Ringo looked to be two steps out of music college, Berklee or USC’s Thornton perhaps, and it seemed to be dawning on him in real time that this was what an entertainer’s life looked like.

The most skilled, he played with a barely suppressed fuck-my-life depressive rage, eyes knifing off into the middle distance as his hands flicked the drumsticks robotically.

As the band rolled into the next set, the prix fixe dinner arrived, all courses in rapid succession—wilted salad, stringy asparagus, potatoes with grainy innards, chicken slimed in fatty skin. Evan poked and nibbled and then opted for strategic rearrangement on the plate.

“Let’s hear it for Ringo!” George said, clapping overhead. “C’mon, that’s all you got for Ringo?”

The food, the drink, the music, the dancing—there was nothing outstanding anywhere in sight.

And yet everyone seemed to be having fun.

They were drinking and drinking and drinking their well booze from thick outdoor cups, nodding along glassy-eyed or dancing out of step.

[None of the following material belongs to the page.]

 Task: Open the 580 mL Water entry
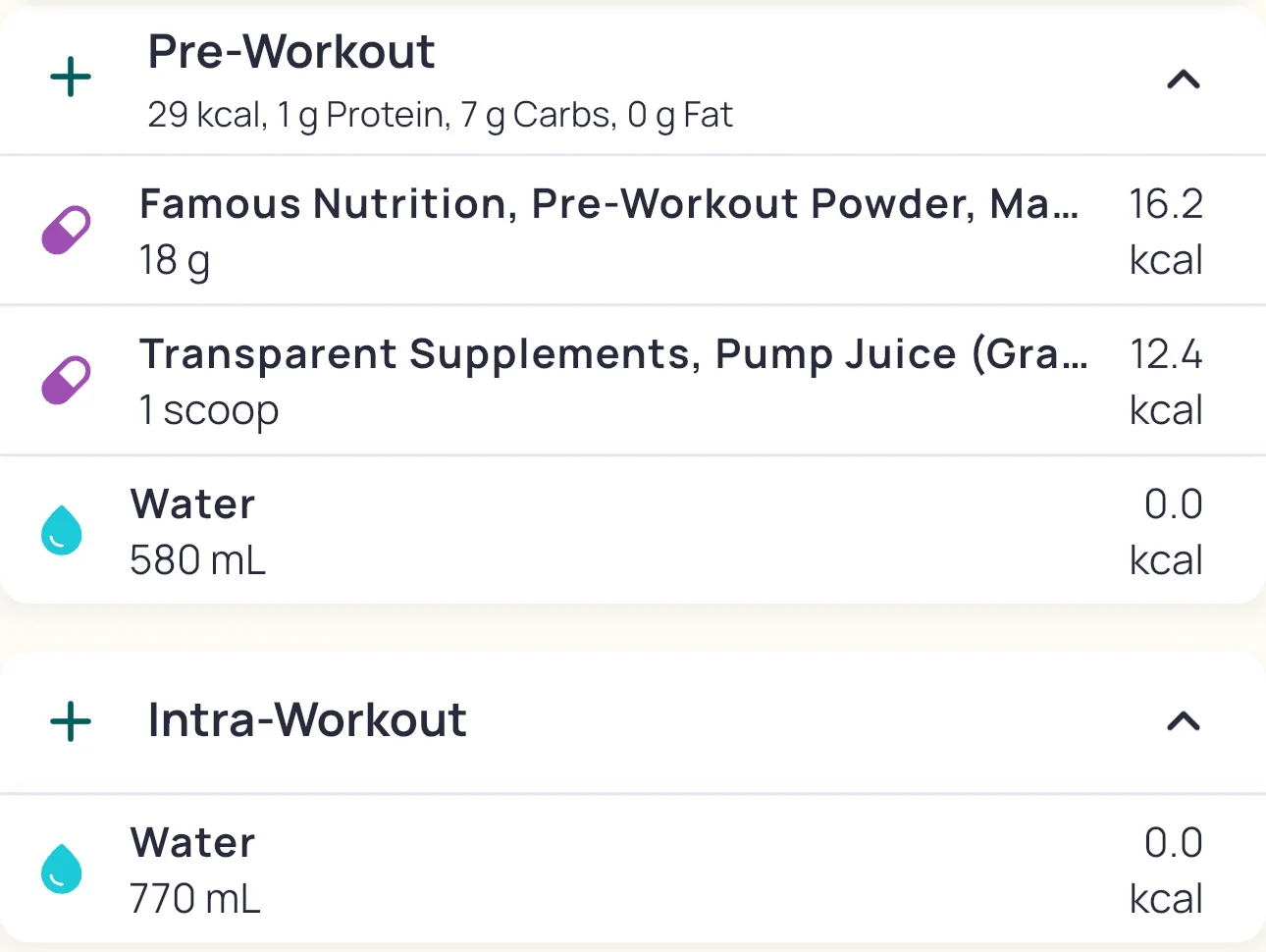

Evan did not understand. Speaker static crackled at intervals throughout “Please Please Me,” and he was starting to feel ill and was not sure what he was doing here or how to remain here.

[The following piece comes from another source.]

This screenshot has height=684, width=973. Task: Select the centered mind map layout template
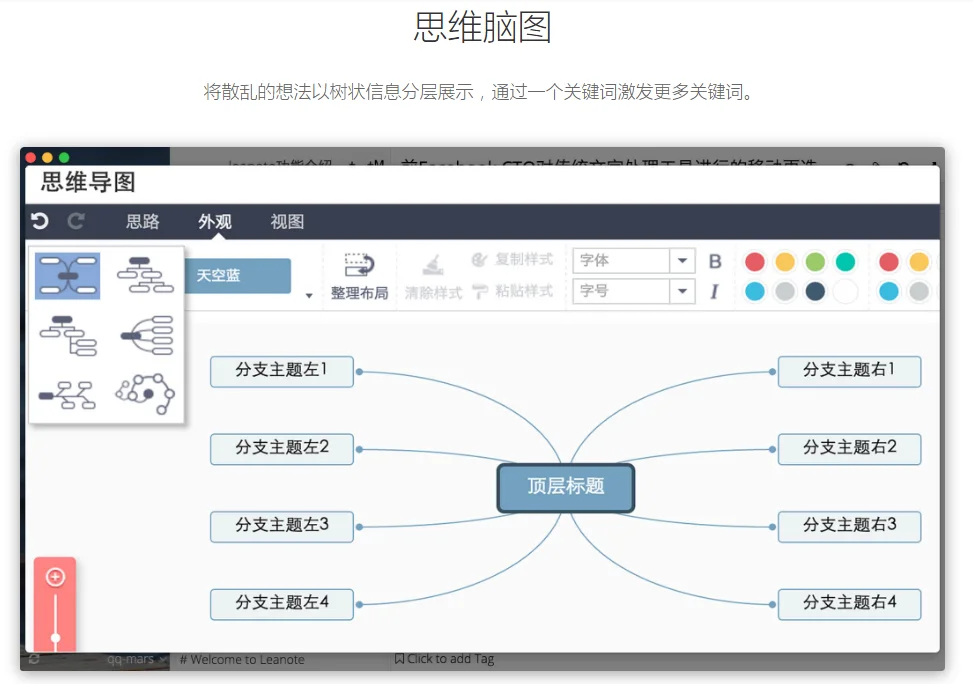tap(67, 276)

Out of the corner of his eye, he noticed Mia glance over at him, concerned.

“We have T-shirts and CDs for sale at the booth,” George said. “They make wonderful Christmas gifts.”

“Christmas!” John shticked. “It’s February!”

“Late Christmas gifts.”

A sole lady in the audience laughed, a dry cackle.

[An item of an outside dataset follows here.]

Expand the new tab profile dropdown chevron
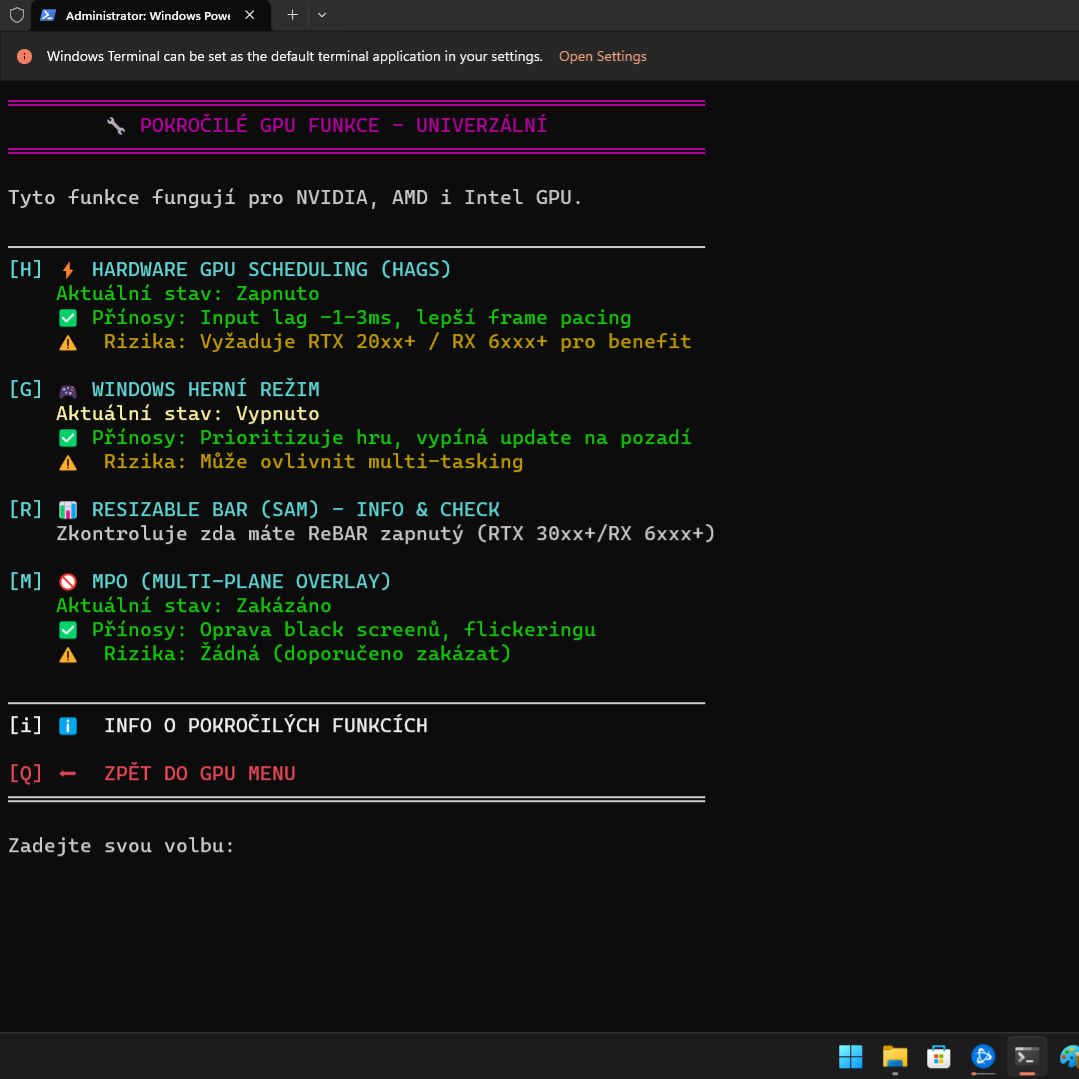 (x=322, y=15)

“We’re gonna take a quick break—but we’ll be back soon for a … Magical Mystery Tour!” John airplaned his arms at a tilt, wiggled his fingers, and flew himself off the stage. The others followed, except for Paul, who hopped arthritically off the platform and approached.

Mia rose to receive him, and he kissed her on both cheeks. “Hello, honey. And thank you for coming to see us.” His affect, completely different offstage.

“How’s Phil?”

“Been home three weeks. Doing better. Still drinking through a straw so it’s smoothies, smoothies, smoothies. But thank you. You are our legal goddess.” He looked askance at Evan. “Who’s Mr. Man here?”

“A friend.”

“Friend?” Paul shook his head. “Foolish, foolish man.”

He swept off rather grandly, disappearing backstage.

“His husband,” Mia said. “Beaten with a tire jack leaving a club.”

“Why?”

“Why do you think?” she said. “I prosecuted the offender. He’s serving seven years. And they won a fifty-thousand-dollar settlement in civil.”

“Seven years? Fifty K? That’s it?”

“That’s all we could get. And all the defendant had.” Mia fanned a hand around the room. “This is the world I live in. Where I have to make decisions about the law. Where I negotiate small victories for people like Phil and Sam. In the everyday grind.”